## Given records
*** Block opens ***

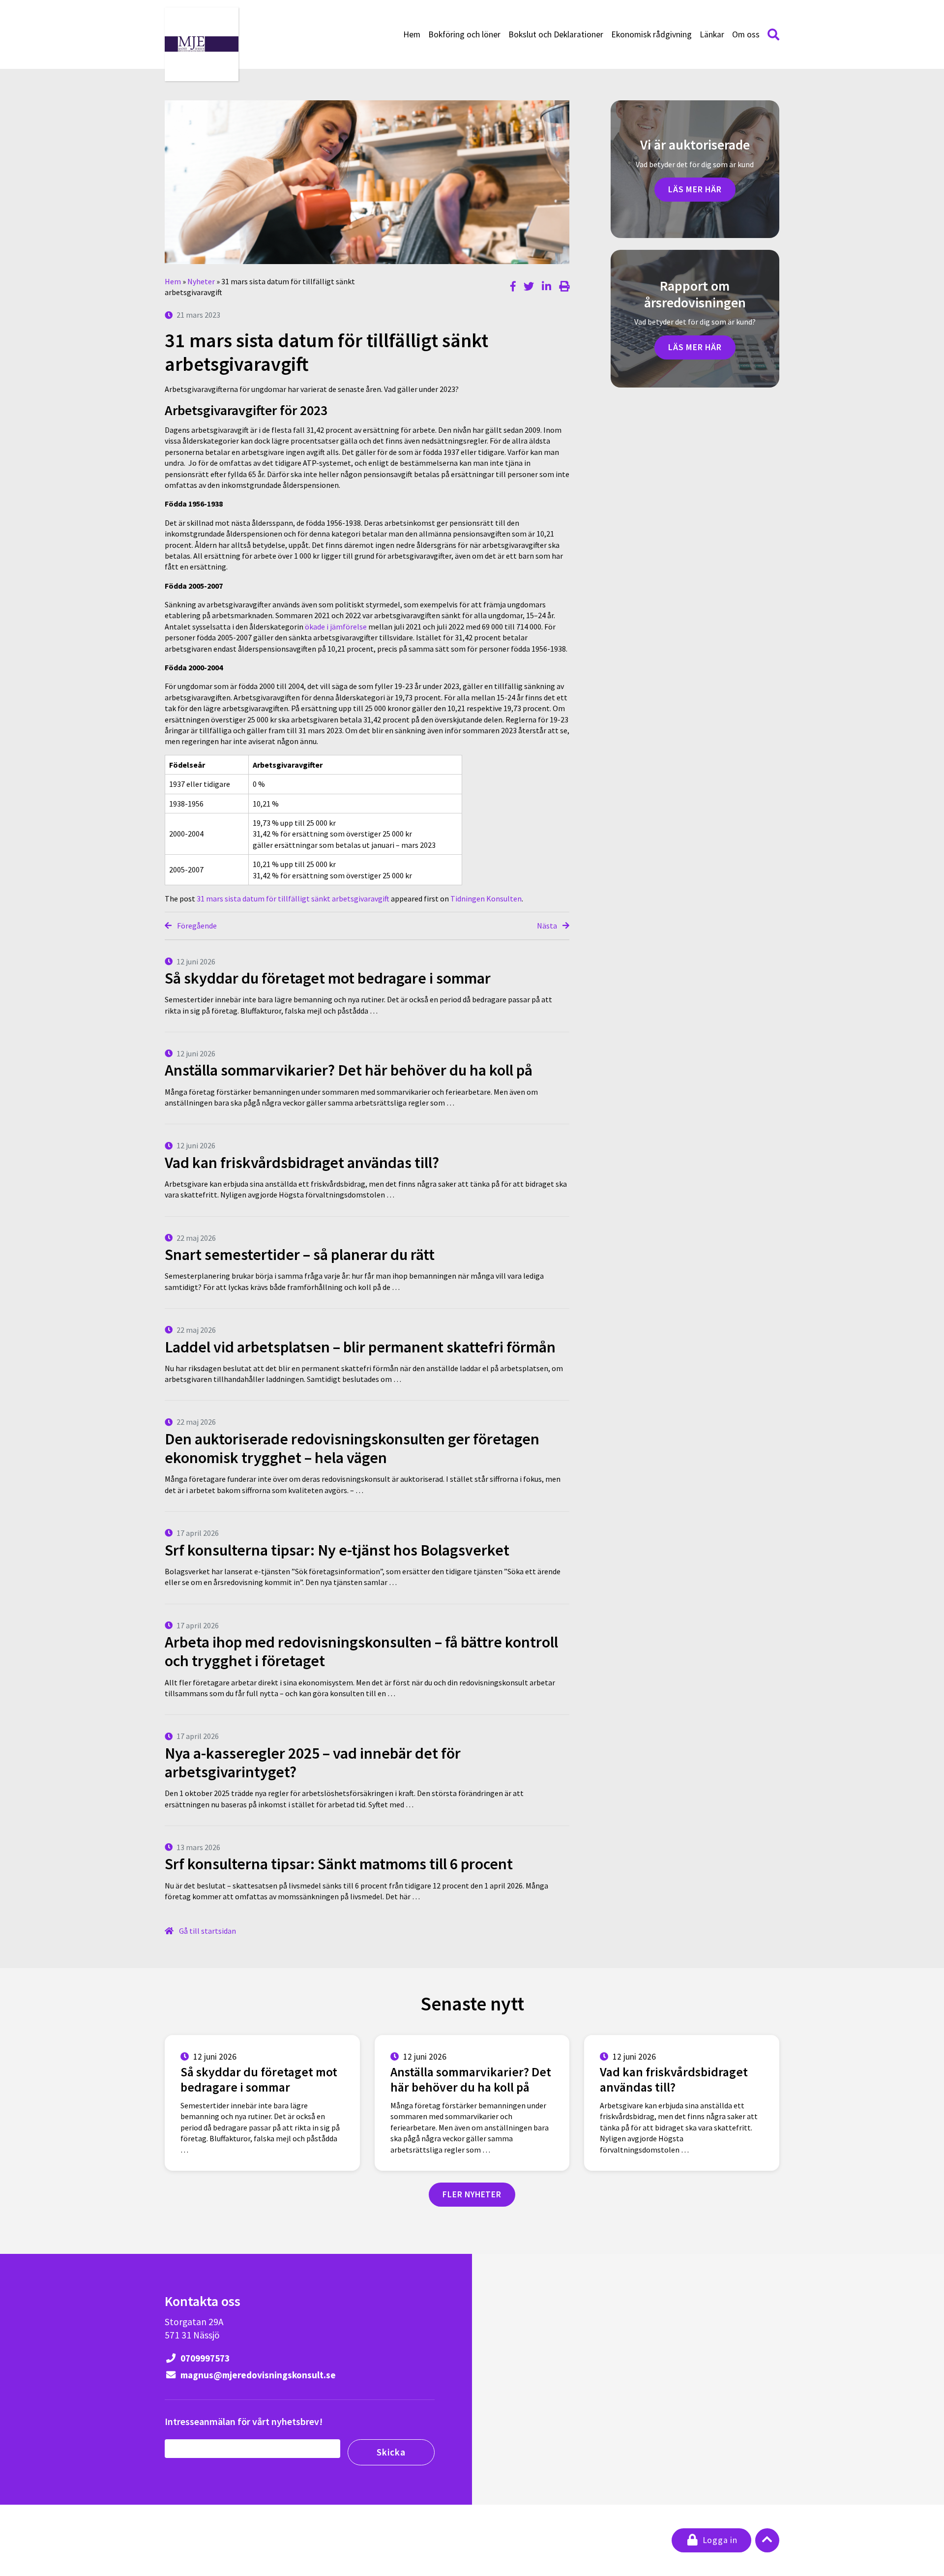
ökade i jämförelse (336, 626)
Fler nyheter (472, 2194)
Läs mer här (695, 189)
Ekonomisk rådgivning (651, 34)
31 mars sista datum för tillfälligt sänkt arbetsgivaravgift (293, 898)
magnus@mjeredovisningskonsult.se (257, 2375)
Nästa (548, 925)
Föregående (196, 925)
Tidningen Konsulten (486, 898)
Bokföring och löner (464, 34)
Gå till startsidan (206, 1931)
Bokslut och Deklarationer (555, 34)
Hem (411, 34)
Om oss (746, 34)
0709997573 (204, 2358)
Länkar (712, 34)
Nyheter (201, 281)
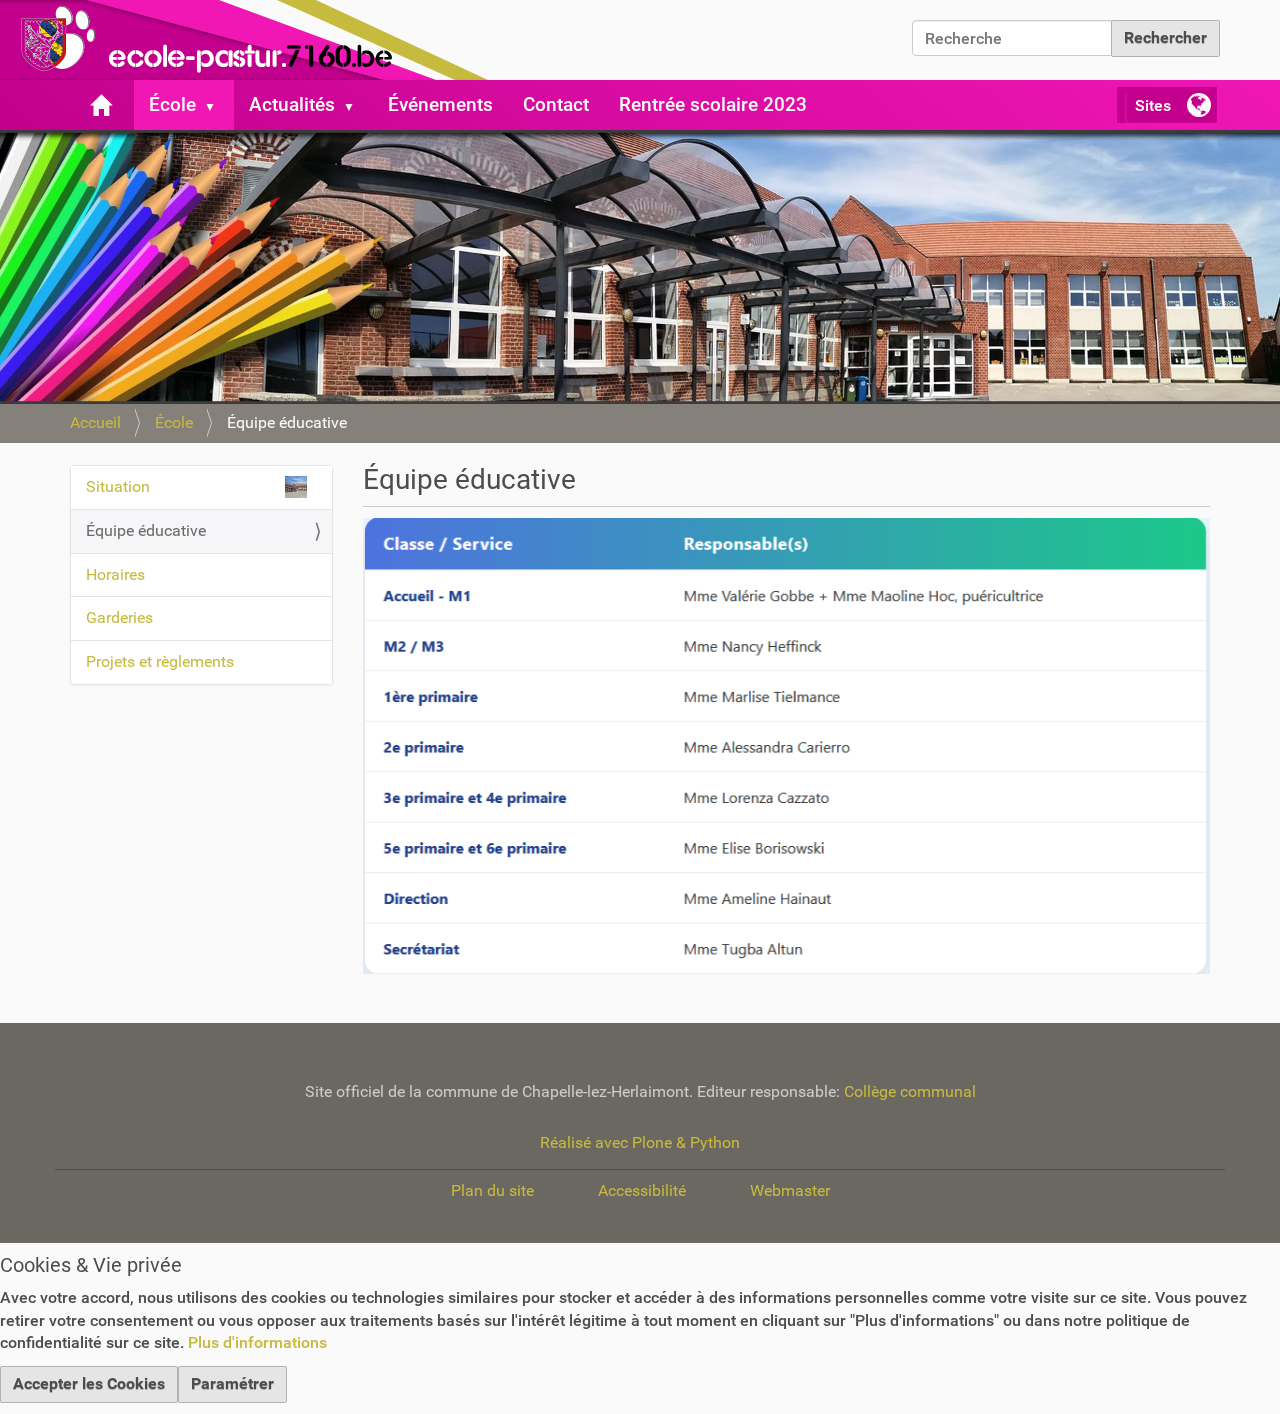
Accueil (95, 422)
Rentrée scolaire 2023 (713, 104)
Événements (440, 104)
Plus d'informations (257, 1342)
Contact (556, 104)
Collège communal (910, 1091)
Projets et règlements (160, 661)
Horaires (115, 574)
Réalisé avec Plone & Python (640, 1142)
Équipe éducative (146, 530)
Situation (118, 486)
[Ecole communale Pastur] (250, 40)
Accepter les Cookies (89, 1383)
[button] (218, 105)
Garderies (119, 617)
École (172, 104)
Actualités (292, 104)
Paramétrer (232, 1383)
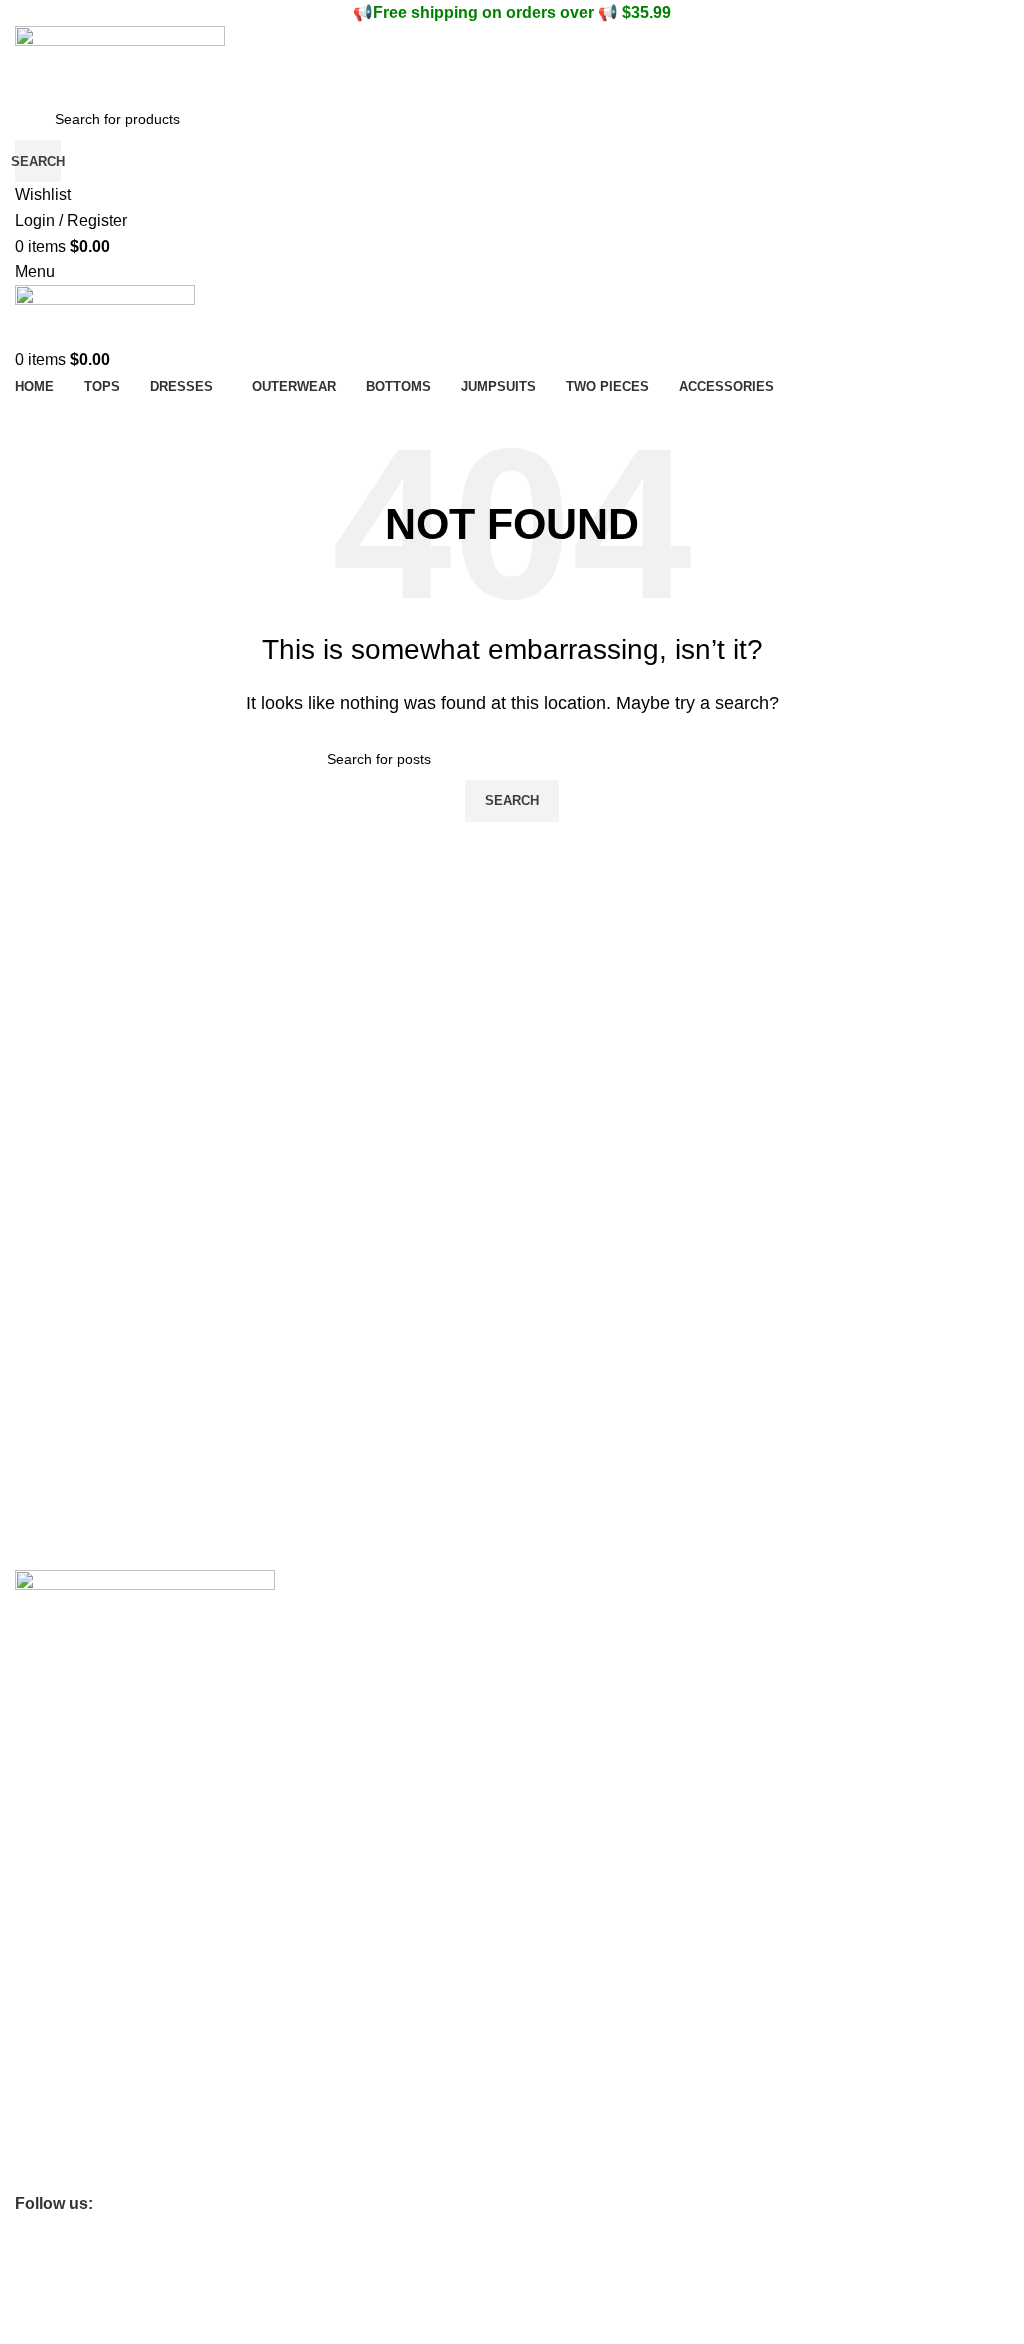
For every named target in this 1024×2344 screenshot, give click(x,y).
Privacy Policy (58, 1935)
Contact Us (50, 1747)
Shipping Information (80, 1816)
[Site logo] (120, 60)
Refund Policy (58, 1969)
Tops (30, 2071)
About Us (44, 1713)
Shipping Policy (63, 2003)
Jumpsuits (47, 2174)
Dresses (41, 2106)
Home (34, 2037)
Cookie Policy (57, 1901)
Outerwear (48, 2140)
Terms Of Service (69, 1781)
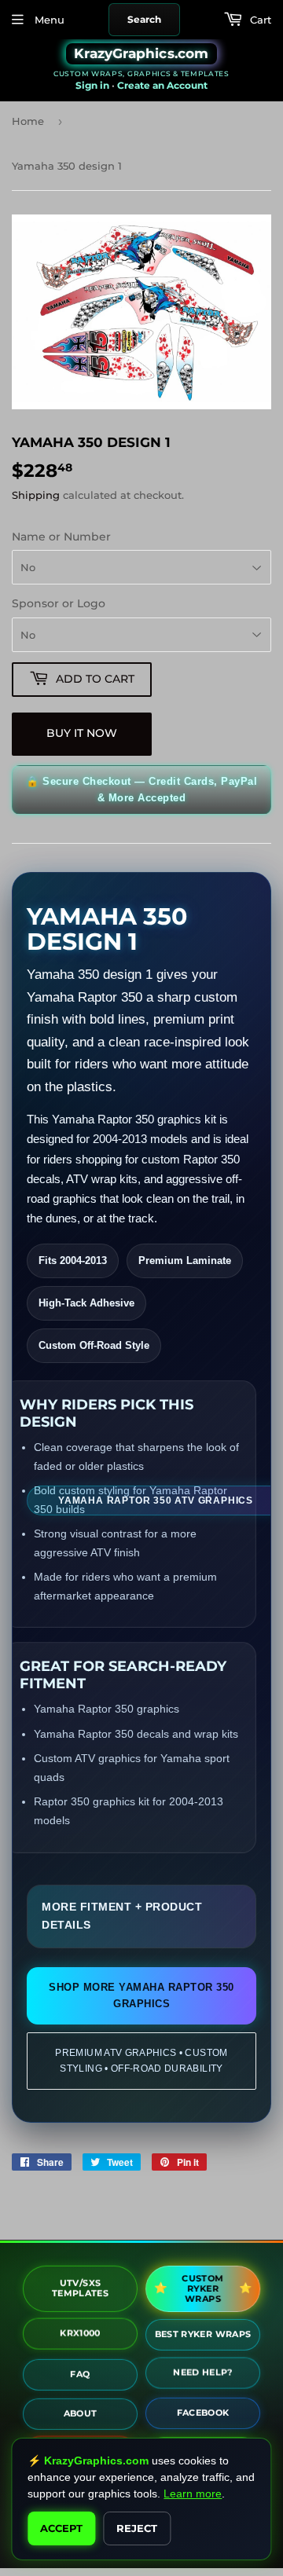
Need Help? (203, 2372)
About (80, 2410)
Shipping (36, 495)
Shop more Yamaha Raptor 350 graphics (141, 1995)
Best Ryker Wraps (203, 2332)
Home (28, 121)
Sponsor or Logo (58, 603)
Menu (47, 19)
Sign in (92, 85)
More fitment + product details (122, 1916)
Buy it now (81, 733)
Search (144, 19)
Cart (259, 19)
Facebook (203, 2411)
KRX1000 (80, 2333)
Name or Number (61, 536)
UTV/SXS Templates (80, 2285)
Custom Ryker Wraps (201, 2288)
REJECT (136, 2528)
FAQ (80, 2370)
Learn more (193, 2493)
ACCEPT (61, 2528)
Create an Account (162, 85)
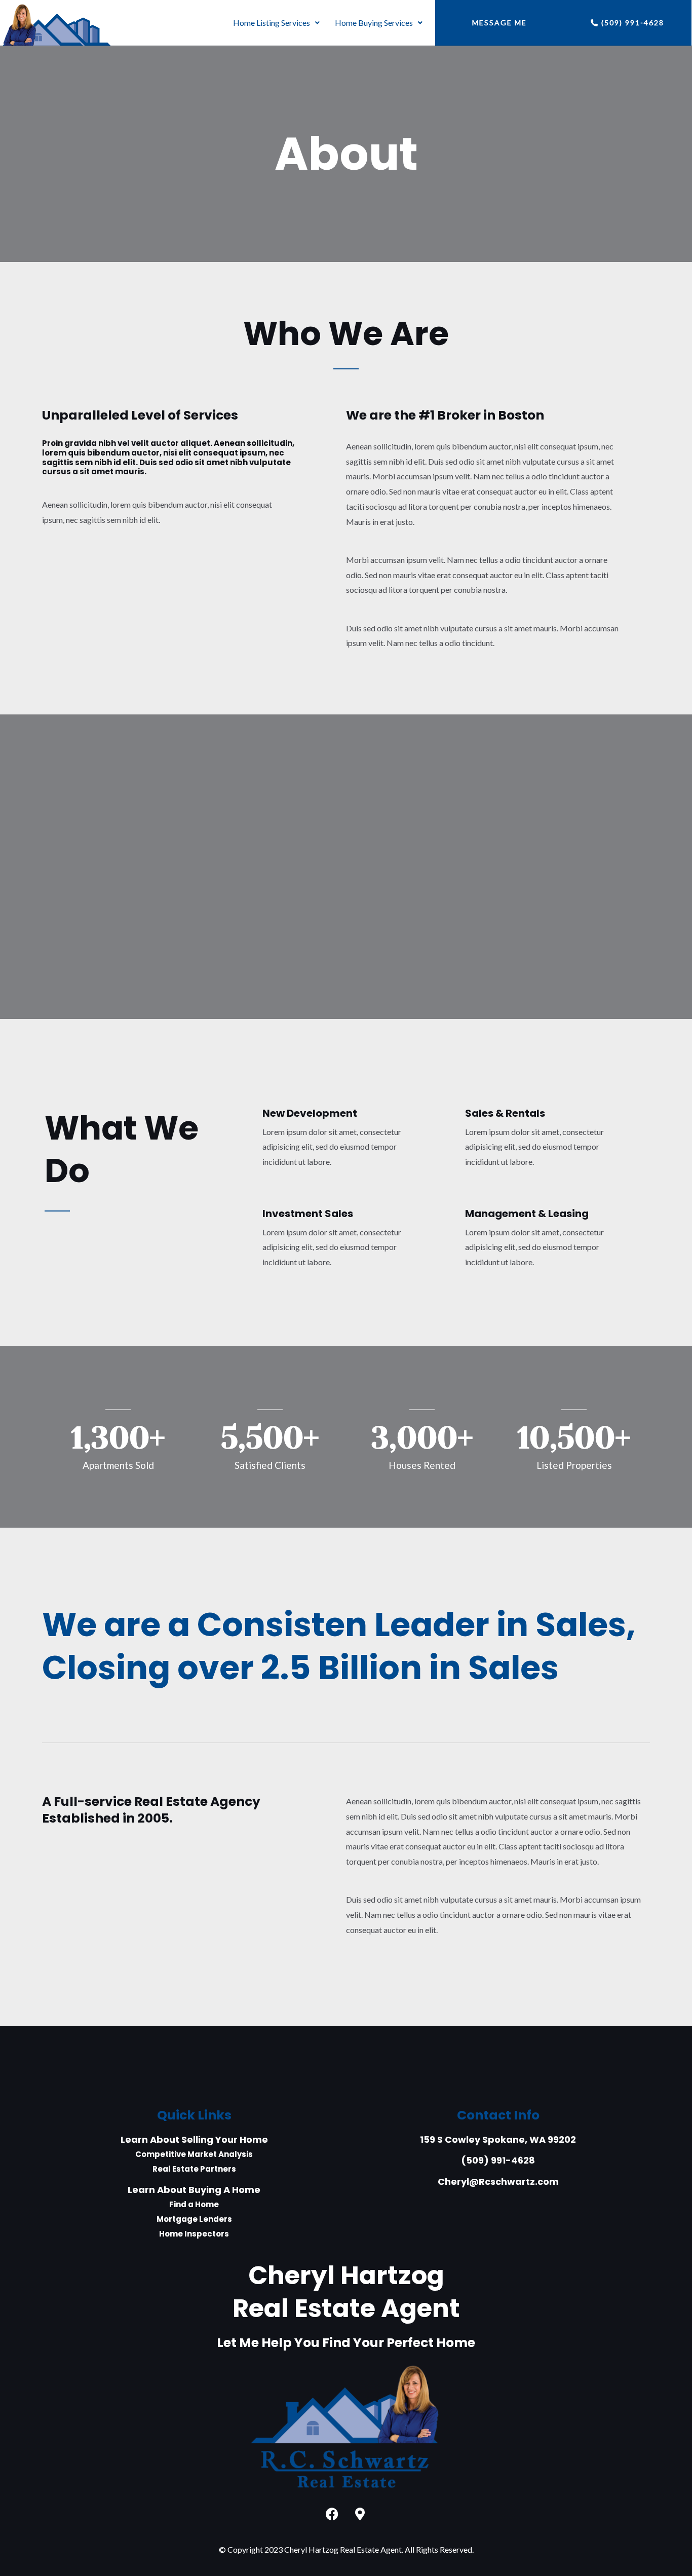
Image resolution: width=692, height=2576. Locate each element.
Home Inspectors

*** Block closes ***

## Activity
Scan the records above for the word "Shipping" and return every line where it occurs.

## Reply to the task
Shipping Information (80, 1816)
Shipping Policy (63, 2003)
Shipping (36, 495)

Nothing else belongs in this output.